Highlights
- Restaurant Technology (ResTech) giant Toast has expanded rapidly by partnering up with at least 48,000 restaurants by end of June 2021.
- Toast is planning to list its shares on the New York Stock Exchange (NYSE).
- Toast was generating US$ 494 million in annual recurring revenue (ARR) by the end of June 2021.
Boston-based restaurant technology (ResTech) giant Toast, Inc. is officially going public and aims to raise US$ 100 million in gross proceeds. Toast's business operations are based on selling its cloud-based software to help restaurants set up a point-of-sale system with smoother transactions.
Launched in 2013, Toast has expanded its market presence rapidly by partnering up with at least 48,000 restaurants by the end of June 2021. In the last 12 months, the cloud-based software services provider processed over US$ 38 billion in gross payment volume.
According to reports, the company plays an important role in handling about 5.5 million customer orders every day. During the COVID-19 pandemic, Toast adapted to the public health restrictions and offered new products like the contactless Order & Pay. This helped the restaurants to attract customers and Toast also recorded a surge in its revenues.
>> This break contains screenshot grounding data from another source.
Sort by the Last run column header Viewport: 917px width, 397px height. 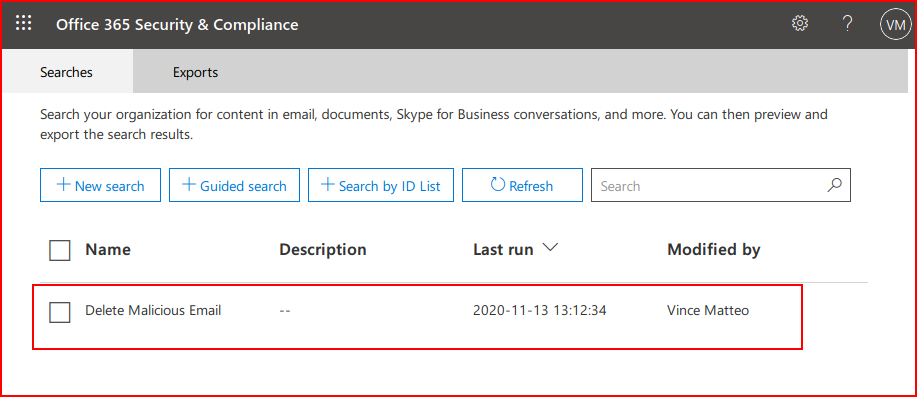pos(503,250)
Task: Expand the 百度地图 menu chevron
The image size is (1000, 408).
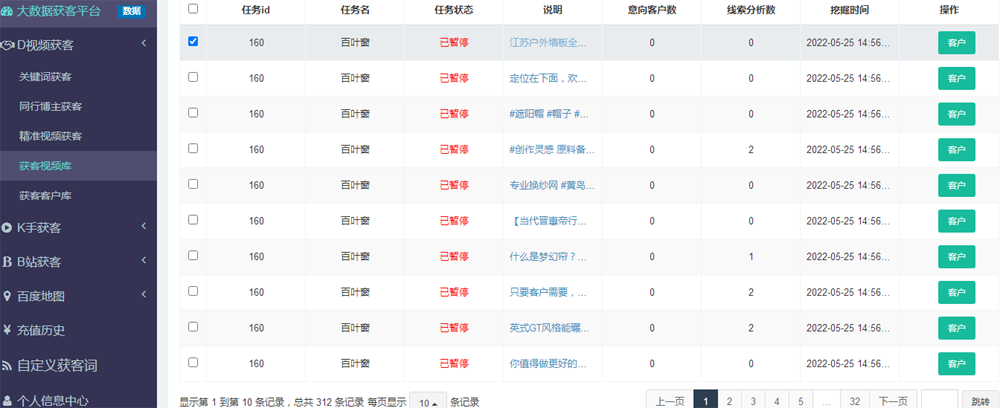Action: pyautogui.click(x=144, y=296)
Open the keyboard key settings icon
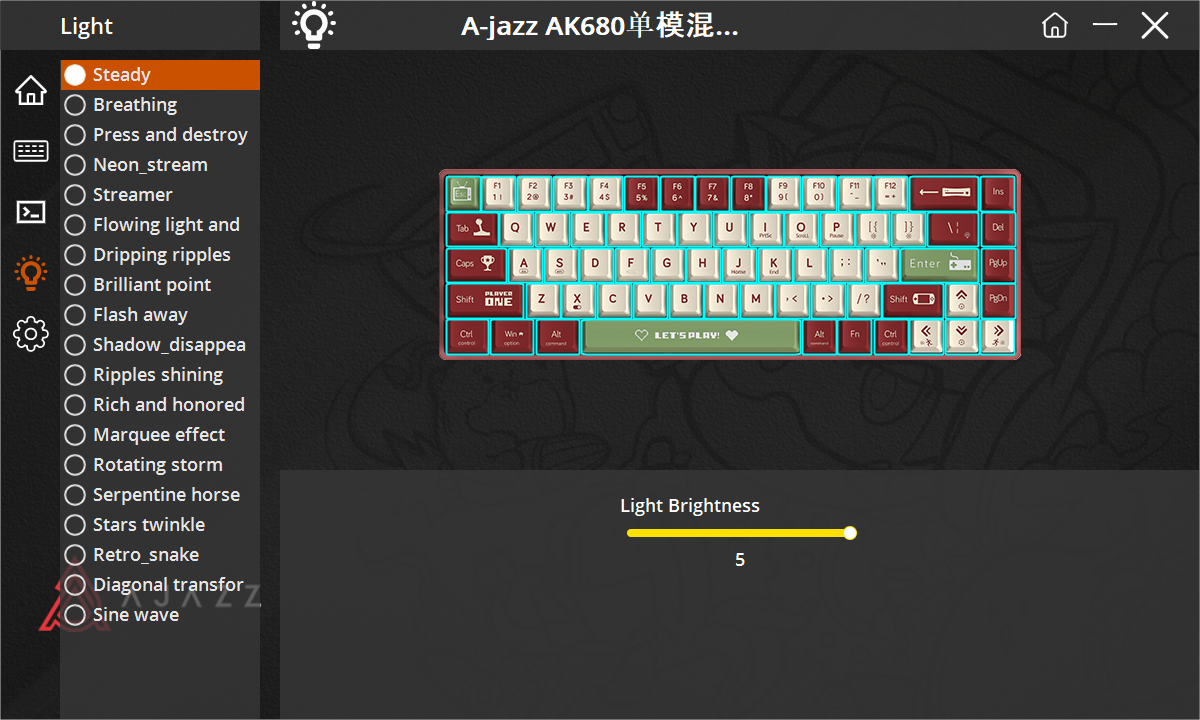 (31, 151)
In the Form S-1 filed with the Securities and Exchange Commission, Toast has claimed that the restaurant industry was lacking a technology leader and it aims to fill that void.
The company was started with a vision of creating a mobile payment application for restaurants, however, it expanded by offering services like setting up a point-of-sale and kitchen display system. Toast is also catering to the needs of enhancing delivery and marketing services.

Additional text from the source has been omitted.